Supplement How much to take When to take
Omega 3 250-500 mg (EPA + DHA) With meals (breakfast/dinner)
Magnesium 400-420 mg In the evening
Probiotics 1-10 billion CFU On an empty stomach
Vitamin D3 600-800 mg With healthy fats like milk
Curcumin 500-1000 mg With healthy fats like milk, zinc
Zinc 11 mg At least 1 hour before or 2 hours after meals
CoQ10 100-200 mg With healthy fats like milk at night

Edwina Raj, head of services for clinical nutrition and dietetics at Aster CMI Hospital, Bangalore, said there’s no blanket rule that all men need supplements to be healthy. “A focus on healthy eating and exercise should be the priority. The need for supplements should be assessed on an individual basis. A registered dietitian or doctor can determine if supplements are necessary by calculating nutrient deficiencies, analysing symptoms (if any), or performing a biochemical assessment. Generalised advice on supplements without guidance on duration is strongly discouraged by qualified health professionals,” said Edwina.
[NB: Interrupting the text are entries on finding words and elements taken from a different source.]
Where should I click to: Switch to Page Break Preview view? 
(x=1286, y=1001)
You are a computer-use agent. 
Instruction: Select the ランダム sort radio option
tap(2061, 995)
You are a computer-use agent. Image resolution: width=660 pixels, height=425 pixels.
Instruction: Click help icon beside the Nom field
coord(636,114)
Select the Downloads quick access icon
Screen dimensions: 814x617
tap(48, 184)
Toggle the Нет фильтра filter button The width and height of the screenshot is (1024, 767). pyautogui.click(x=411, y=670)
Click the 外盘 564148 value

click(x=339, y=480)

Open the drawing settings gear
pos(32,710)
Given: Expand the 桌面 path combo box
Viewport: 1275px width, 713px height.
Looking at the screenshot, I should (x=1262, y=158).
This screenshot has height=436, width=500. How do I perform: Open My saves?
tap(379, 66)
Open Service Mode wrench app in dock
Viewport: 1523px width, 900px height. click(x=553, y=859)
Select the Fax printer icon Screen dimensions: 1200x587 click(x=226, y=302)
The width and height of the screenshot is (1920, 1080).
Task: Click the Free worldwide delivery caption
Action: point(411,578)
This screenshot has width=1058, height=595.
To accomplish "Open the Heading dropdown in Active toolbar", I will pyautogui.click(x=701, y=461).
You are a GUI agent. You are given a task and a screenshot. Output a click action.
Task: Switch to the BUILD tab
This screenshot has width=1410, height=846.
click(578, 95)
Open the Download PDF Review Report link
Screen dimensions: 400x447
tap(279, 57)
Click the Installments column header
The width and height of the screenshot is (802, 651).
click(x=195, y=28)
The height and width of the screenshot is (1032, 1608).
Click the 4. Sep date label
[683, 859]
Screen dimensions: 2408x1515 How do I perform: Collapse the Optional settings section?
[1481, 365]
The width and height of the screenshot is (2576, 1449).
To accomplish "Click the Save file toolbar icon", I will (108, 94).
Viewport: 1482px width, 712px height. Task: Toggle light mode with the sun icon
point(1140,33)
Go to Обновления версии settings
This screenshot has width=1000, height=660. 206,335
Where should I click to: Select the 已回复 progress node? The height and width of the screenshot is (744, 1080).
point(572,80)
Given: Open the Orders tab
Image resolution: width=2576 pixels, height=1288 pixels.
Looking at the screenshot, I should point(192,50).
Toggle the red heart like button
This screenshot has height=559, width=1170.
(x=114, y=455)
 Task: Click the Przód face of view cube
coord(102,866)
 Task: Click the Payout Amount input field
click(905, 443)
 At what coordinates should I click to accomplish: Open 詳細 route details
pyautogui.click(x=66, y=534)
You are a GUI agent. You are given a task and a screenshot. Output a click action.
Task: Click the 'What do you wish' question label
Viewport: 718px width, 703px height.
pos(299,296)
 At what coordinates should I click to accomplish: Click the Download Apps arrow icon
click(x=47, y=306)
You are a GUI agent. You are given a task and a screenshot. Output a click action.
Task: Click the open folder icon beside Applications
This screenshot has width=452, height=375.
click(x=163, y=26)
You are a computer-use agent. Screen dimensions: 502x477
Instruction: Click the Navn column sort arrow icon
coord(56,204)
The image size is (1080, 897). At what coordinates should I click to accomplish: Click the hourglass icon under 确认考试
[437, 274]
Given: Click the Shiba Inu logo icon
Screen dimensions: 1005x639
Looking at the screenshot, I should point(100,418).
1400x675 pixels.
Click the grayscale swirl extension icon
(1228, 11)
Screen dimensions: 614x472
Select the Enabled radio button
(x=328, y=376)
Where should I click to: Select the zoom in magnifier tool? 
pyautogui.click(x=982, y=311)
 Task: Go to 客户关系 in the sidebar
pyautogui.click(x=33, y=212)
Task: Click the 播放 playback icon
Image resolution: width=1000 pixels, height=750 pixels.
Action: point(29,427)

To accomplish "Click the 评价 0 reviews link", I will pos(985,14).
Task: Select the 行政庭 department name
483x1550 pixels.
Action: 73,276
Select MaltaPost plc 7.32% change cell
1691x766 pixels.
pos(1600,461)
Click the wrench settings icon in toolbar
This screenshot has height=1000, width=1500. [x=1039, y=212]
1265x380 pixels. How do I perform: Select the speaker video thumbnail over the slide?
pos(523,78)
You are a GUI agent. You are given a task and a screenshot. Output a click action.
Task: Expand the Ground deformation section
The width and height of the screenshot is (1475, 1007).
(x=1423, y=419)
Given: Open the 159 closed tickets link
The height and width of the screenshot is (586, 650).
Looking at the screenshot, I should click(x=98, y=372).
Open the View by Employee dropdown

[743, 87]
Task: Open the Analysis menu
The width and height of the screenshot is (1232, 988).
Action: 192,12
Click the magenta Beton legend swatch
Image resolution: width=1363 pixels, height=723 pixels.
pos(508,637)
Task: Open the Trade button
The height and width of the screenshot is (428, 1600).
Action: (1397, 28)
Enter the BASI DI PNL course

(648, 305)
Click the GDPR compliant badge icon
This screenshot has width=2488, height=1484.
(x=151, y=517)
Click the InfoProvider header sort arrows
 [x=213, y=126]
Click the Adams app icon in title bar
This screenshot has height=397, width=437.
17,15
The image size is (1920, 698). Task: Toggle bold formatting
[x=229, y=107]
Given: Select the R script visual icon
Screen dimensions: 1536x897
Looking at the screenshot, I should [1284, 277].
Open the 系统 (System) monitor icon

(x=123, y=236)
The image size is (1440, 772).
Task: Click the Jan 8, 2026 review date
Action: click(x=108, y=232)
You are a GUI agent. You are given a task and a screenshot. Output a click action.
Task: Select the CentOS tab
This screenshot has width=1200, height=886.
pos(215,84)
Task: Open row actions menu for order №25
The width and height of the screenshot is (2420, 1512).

Men can preserve heart health and prevent early-onset diabetes by consuming foods rich in fibre, minerals like magnesium, and omega-3 fatty acids. “These can be found in nuts, oilseeds, fish, and traditional fermented foods. Including a variety of fruits and vegetables can also naturally improve gut health,” said Edwina.

Avoiding unhealthy processed foods can help reduce inflammatory markers in the body. According to Edwina, natural sources of nutrients are generally safer than supplements. “For example, excessive calcium intake from supplements can lead to bladder stones and clogged blood vessels. Poor-quality omega-3 supplements may carry the risk of mercury toxicity. High doses of probiotics can cause bloating,” said Edwina.

Seek advice from qualified healthcare professionals who use an evidence-based approach.

DISCLAIMER: This article is based on information from the public domain and/or the experts we spoke to. Always consult your health practitioner before starting any routine.